• [WORK ORDER] A word-for-word copy of the entries is the goal; leave out the pictures.

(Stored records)
★ ★ ★ ★ ★
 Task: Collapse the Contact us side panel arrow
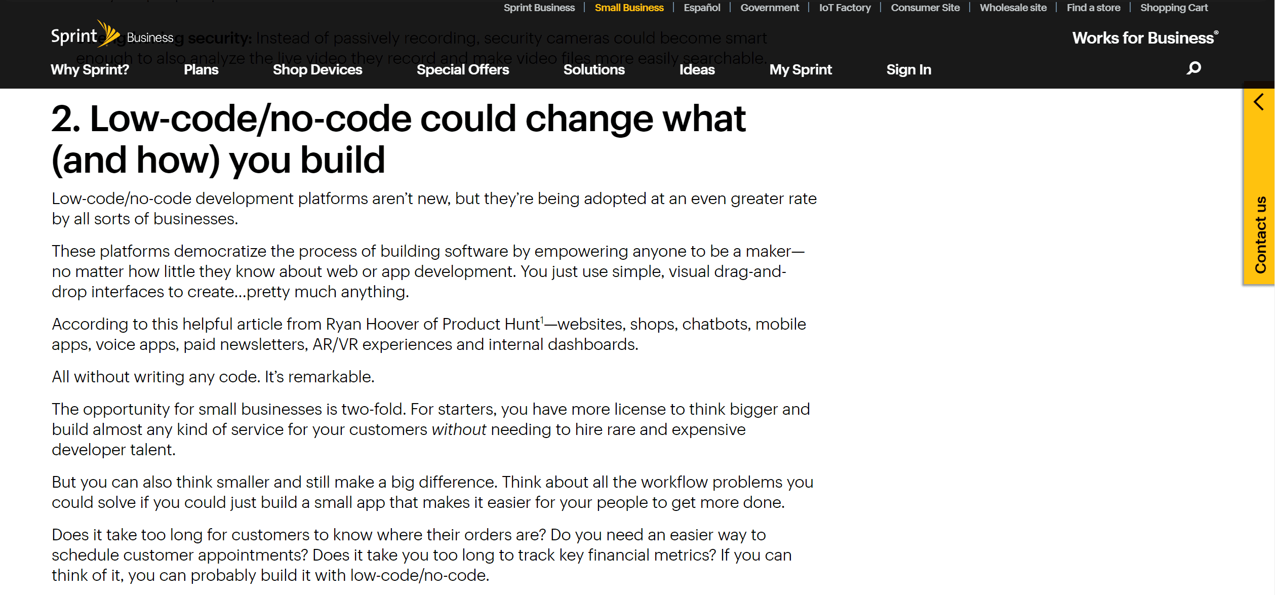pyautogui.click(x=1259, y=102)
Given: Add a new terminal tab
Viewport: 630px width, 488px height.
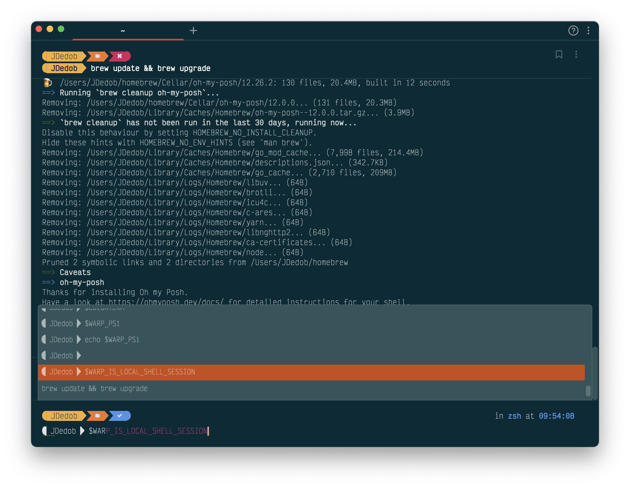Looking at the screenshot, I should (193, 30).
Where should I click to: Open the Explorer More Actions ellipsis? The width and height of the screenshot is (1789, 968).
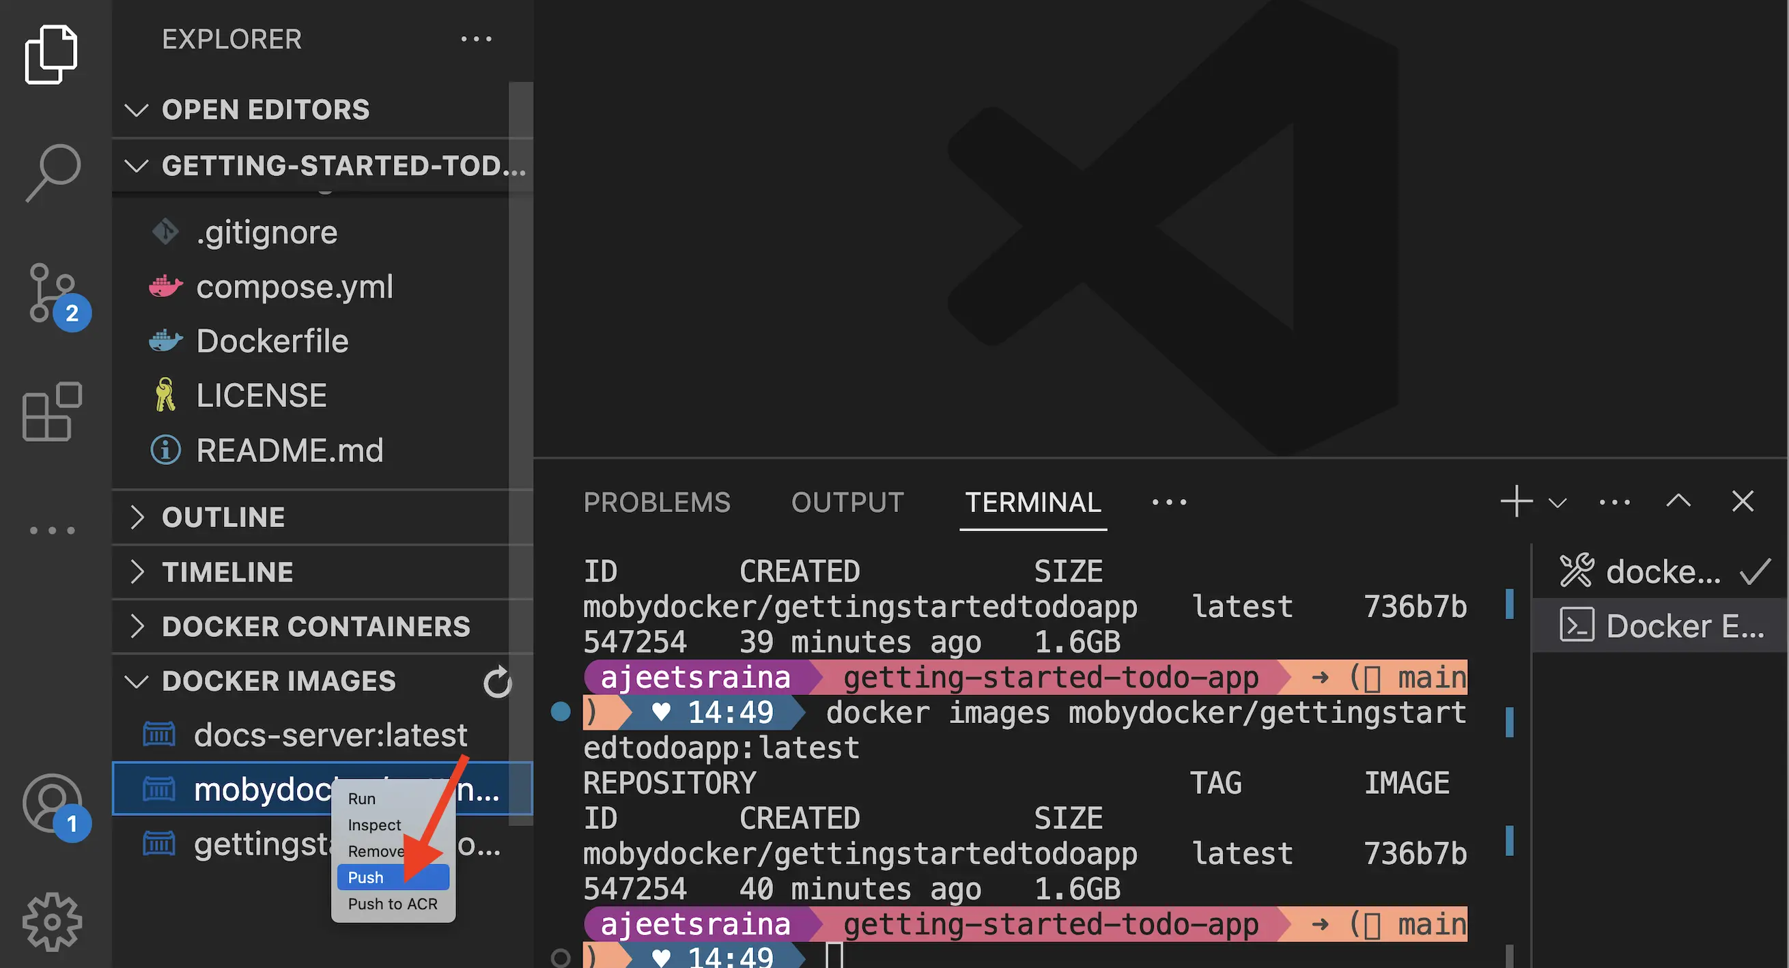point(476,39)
★ ★ ★ ★ ★
• [RESPONSE BOX]
 Task: Collapse the Contact us side panel arrow
pyautogui.click(x=1259, y=102)
Given: Add a new terminal tab
Viewport: 630px width, 488px height.
Looking at the screenshot, I should (193, 30).
Where should I click to: Open the Explorer More Actions ellipsis? The width and height of the screenshot is (1789, 968).
point(476,39)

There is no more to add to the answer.